Saved data entries:
=== Begin Enclosure ===

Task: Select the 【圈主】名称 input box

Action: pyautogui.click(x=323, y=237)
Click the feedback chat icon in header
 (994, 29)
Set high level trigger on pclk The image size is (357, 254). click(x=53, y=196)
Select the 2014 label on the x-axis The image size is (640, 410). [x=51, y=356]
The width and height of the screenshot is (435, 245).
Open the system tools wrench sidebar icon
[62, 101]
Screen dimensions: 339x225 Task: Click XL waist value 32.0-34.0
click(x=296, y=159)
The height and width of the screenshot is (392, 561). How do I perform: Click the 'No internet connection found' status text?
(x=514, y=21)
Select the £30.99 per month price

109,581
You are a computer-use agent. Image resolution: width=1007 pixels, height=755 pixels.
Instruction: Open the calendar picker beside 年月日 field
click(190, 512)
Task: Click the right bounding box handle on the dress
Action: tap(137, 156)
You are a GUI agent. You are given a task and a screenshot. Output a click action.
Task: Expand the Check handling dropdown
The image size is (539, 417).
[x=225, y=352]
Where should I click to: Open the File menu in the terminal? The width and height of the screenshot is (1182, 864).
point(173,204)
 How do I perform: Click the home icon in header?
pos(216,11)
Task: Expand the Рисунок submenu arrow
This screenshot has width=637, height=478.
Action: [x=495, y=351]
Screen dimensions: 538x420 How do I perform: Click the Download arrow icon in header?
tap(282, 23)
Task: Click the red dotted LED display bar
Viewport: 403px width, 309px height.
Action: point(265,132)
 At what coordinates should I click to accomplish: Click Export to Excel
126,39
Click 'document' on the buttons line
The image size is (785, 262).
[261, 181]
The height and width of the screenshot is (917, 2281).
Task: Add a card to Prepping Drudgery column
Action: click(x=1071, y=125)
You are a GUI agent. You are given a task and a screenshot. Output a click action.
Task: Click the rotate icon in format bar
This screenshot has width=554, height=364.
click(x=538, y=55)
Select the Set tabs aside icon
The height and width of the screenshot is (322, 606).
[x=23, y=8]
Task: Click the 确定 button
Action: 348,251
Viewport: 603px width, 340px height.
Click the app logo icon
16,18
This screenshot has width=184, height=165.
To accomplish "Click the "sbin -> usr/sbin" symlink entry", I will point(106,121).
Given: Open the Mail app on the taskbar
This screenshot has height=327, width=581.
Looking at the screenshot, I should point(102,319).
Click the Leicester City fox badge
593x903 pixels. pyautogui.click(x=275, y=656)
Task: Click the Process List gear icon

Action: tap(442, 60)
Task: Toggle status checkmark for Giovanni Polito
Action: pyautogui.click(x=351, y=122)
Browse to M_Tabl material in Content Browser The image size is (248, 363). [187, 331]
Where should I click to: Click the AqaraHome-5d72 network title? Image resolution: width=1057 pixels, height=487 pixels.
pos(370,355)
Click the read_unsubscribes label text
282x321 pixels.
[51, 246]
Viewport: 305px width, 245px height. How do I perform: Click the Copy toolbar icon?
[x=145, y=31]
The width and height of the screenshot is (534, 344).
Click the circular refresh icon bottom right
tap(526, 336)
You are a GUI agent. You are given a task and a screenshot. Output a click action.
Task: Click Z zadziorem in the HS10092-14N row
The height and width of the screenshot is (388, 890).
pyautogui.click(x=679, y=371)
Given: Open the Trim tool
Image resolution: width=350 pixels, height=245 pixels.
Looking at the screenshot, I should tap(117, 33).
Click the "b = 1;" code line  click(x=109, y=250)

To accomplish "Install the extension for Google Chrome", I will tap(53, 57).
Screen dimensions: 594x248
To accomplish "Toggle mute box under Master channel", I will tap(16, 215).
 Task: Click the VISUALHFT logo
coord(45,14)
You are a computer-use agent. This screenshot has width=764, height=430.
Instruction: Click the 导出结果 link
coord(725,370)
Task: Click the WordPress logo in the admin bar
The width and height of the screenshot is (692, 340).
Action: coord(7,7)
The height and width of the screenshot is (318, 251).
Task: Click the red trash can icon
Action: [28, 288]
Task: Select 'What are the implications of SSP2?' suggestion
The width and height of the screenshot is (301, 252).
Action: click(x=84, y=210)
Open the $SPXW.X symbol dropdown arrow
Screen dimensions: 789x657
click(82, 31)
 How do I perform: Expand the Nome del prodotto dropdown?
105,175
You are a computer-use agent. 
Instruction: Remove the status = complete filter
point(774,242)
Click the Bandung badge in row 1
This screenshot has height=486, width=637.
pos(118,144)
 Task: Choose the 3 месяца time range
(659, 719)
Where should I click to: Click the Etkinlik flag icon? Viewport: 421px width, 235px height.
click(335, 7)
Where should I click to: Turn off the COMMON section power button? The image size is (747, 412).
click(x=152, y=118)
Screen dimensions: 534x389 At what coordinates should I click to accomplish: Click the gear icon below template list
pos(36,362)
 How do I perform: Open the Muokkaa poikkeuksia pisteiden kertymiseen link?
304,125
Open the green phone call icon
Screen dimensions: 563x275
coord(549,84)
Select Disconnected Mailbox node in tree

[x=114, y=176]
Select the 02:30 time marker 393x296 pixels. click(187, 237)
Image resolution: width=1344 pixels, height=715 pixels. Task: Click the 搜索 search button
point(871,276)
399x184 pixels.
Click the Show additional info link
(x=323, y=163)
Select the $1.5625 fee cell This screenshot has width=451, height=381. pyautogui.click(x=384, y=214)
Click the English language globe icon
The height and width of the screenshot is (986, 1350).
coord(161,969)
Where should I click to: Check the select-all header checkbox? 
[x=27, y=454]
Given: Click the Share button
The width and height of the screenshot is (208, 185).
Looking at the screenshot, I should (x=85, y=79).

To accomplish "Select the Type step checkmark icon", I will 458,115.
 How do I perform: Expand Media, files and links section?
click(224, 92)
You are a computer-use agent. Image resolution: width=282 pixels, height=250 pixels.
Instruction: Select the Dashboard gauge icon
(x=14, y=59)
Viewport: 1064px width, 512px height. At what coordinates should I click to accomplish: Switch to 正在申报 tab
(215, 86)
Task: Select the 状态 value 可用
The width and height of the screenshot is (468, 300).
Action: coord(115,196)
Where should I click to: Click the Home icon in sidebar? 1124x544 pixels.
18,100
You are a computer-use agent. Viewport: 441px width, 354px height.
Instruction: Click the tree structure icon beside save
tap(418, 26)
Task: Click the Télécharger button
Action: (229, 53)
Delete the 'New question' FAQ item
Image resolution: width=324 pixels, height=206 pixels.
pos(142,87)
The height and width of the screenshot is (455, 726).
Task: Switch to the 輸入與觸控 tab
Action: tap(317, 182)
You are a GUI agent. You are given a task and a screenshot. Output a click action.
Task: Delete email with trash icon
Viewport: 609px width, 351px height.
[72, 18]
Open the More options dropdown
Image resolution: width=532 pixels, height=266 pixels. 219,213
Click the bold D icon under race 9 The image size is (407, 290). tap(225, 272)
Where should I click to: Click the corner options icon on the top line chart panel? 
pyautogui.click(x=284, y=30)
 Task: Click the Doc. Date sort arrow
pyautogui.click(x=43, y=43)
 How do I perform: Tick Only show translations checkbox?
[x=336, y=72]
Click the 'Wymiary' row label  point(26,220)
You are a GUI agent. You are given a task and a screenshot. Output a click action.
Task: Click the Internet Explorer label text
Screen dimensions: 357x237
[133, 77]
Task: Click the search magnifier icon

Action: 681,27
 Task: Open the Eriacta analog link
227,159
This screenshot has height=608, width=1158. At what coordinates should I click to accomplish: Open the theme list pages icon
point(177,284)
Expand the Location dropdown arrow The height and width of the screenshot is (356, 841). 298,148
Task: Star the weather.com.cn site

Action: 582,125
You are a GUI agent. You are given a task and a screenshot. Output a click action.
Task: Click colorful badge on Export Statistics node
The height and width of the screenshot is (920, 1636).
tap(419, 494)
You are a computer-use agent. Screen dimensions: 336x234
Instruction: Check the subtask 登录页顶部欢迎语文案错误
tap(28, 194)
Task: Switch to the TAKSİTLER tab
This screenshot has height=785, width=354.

=== End Enclosure ===

• **What needs to be done**
The required output is the entries from their opening line through the line holding "Task: Click the rotate icon in format bar", repeated exactly, with both end lines kept.

• **Answer space**
Task: Select the 【圈主】名称 input box

Action: pyautogui.click(x=323, y=237)
Click the feedback chat icon in header
 (994, 29)
Set high level trigger on pclk The image size is (357, 254). click(x=53, y=196)
Select the 2014 label on the x-axis The image size is (640, 410). [x=51, y=356]
The width and height of the screenshot is (435, 245).
Open the system tools wrench sidebar icon
[62, 101]
Screen dimensions: 339x225 Task: Click XL waist value 32.0-34.0
click(x=296, y=159)
The height and width of the screenshot is (392, 561). How do I perform: Click the 'No internet connection found' status text?
(x=514, y=21)
Select the £30.99 per month price

109,581
You are a computer-use agent. Image resolution: width=1007 pixels, height=755 pixels.
Instruction: Open the calendar picker beside 年月日 field
click(190, 512)
Task: Click the right bounding box handle on the dress
Action: tap(137, 156)
You are a GUI agent. You are given a task and a screenshot. Output a click action.
Task: Expand the Check handling dropdown
The image size is (539, 417).
[x=225, y=352]
Where should I click to: Open the File menu in the terminal? The width and height of the screenshot is (1182, 864).
point(173,204)
 How do I perform: Click the home icon in header?
pos(216,11)
Task: Expand the Рисунок submenu arrow
This screenshot has width=637, height=478.
Action: [x=495, y=351]
Screen dimensions: 538x420 How do I perform: Click the Download arrow icon in header?
tap(282, 23)
Task: Click the red dotted LED display bar
Viewport: 403px width, 309px height.
Action: point(265,132)
 At what coordinates should I click to accomplish: Click Export to Excel
126,39
Click 'document' on the buttons line
The image size is (785, 262).
[261, 181]
The height and width of the screenshot is (917, 2281).
Task: Add a card to Prepping Drudgery column
Action: click(x=1071, y=125)
You are a GUI agent. You are given a task and a screenshot. Output a click action.
Task: Click the rotate icon in format bar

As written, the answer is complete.